The chemical reactivity of a single substance (reactant) covers its behavior in which it:
- decomposes,
- forms new substances by addition of atoms from another reactant or reactants, and
- interacts with two or more other reactants to form two or more products.

The chemical reactivity of a substance can refer to the variety of circumstances (conditions that include temperature, pressure, presence of catalysts) in which it reacts, in combination with the:
- variety of substances with which it reacts,
- equilibrium point of the reaction (i.e., the extent to which all of it reacts), and
- rate of the reaction.

The term reactivity is related to the concepts of chemical stability and chemical compatibility.

==An alternative point of view==
'Reactivity' is a somewhat vague concept in chemistry. It appears to embody both thermodynamic factors and kinetic factors (i.e., whether or not a substance reacts, and how fast it reacts). Both factors are actually distinct, and both commonly depend on temperature. For example, it is commonly asserted that the reactivity of alkali metals (Na, K, etc.) increases down the group in the periodic table, or that hydrogen's reactivity is evidenced by its reaction with oxygen. In fact, the rate of reaction of alkali metals (as evidenced by their reaction with water for example) is a function not only of position within the group but also of particle size. Hydrogen does not react with oxygen—even though the equilibrium constant is very large—unless a flame initiates the radical reaction, which leads to an explosion.

Restriction of the term to refer to reaction rates leads to a more consistent view. Reactivity then refers to the rate at which a chemical substance tends to undergo a chemical reaction in time. In pure compounds, reactivity is regulated by the physical properties of the sample. For instance, grinding a sample to a higher specific surface area increases its reactivity. In impure compounds, the reactivity is also affected by the inclusion of contaminants. In crystalline compounds, the crystalline form can also affect reactivity. However, in all cases, reactivity is primarily due to the sub-atomic properties of the compound.

Although it is commonplace to make statements that "substance X is reactive," each substance reacts with its own set of reagents. For example, the statement that "sodium metal is reactive" suggests that sodium reacts with many common reagents (including pure oxygen, chlorine, hydrochloric acid, and water), either at room temperature or when using a Bunsen burner.
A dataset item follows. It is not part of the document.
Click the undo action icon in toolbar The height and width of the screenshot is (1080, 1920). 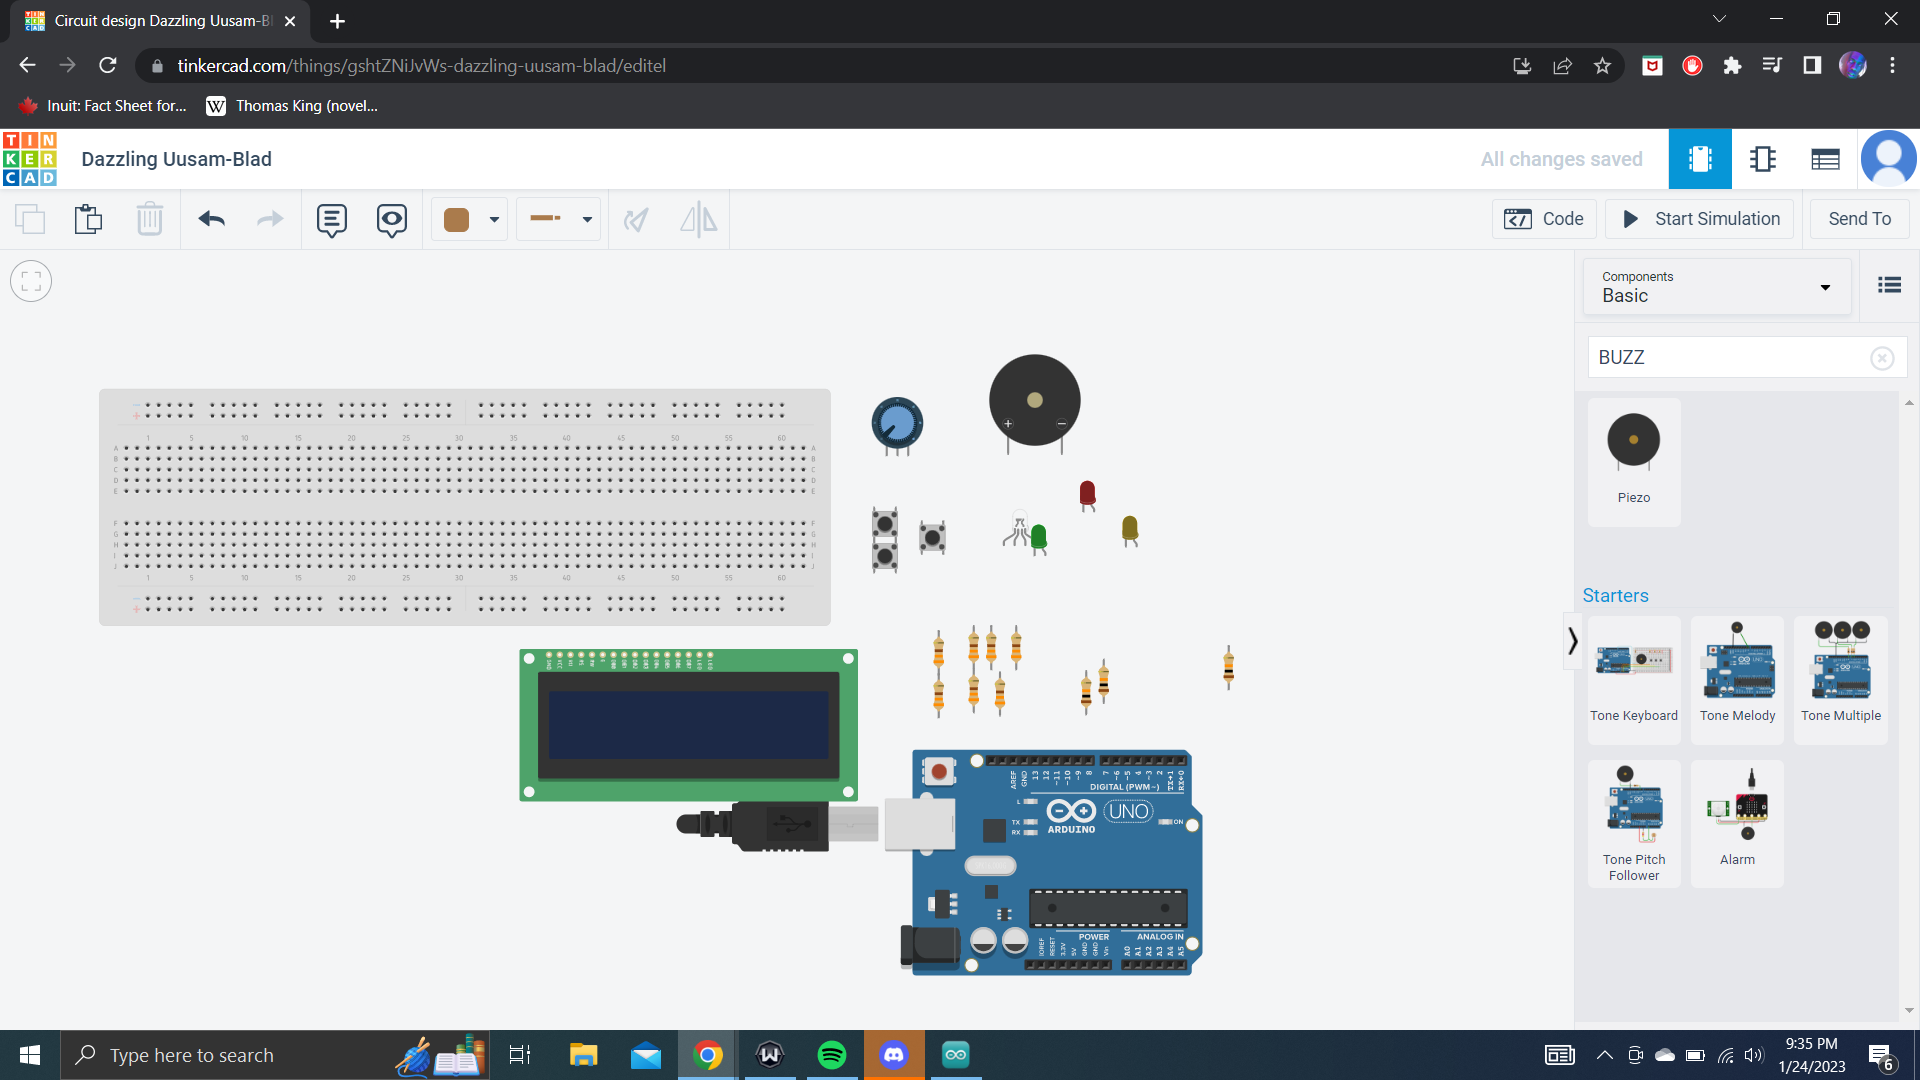[x=211, y=220]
The concept of stability should not be confused with reactivity. For example, an isolated molecule of an electronically excited state of the oxygen molecule spontaneously emits light after a statistically defined period. The half-life of such a species is another manifestation of its stability, but its reactivity can only be ascertained via its reactions with other species.

==Causes of reactivity==
The second meaning of reactivity (i.e., whether or not a substance reacts) can be rationalized at the atomic and molecular level using older and simpler valence bond theory and also atomic and molecular orbital theory. Thermodynamically, a chemical reaction occurs because the products (taken as a group) are at a lower free energy than the reactants; the lower energy state is referred to as the "more stable state." Quantum chemistry provides the most in-depth and exact understanding of the reason this occurs. Generally, electrons exist in orbitals that are the result of solving the Schrödinger equation for specific situations.

All things (values of the n and m_{l} quantum numbers) being equal, the order of stability of electrons in a system from least to greatest is;
- unpaired, and with no other electrons in similar orbitals,
- unpaired, and with all degenerate orbitals half-filled,
- (and the most stable is) a filled set of orbitals.
To achieve one of these orders of stability, an atom reacts with another atom to stabilize both. For example, a lone hydrogen atom has a single electron in its 1s orbital. It becomes significantly more stable (as much as 100 kilocalories per mole, or 420 kilojoules per mole) when reacting to form H_{2}.

It is for this same reason that carbon almost always forms four bonds. Its ground-state valence configuration is 2s^{2} 2p^{2}, half-filled. However, the activation energy to go from half-filled to fully-filled p orbitals is negligible, and as such, carbon forms them almost instantaneously. Meanwhile, the process releases a significant amount of energy (exothermic). This four equal bond configuration is called sp^{3} hybridization.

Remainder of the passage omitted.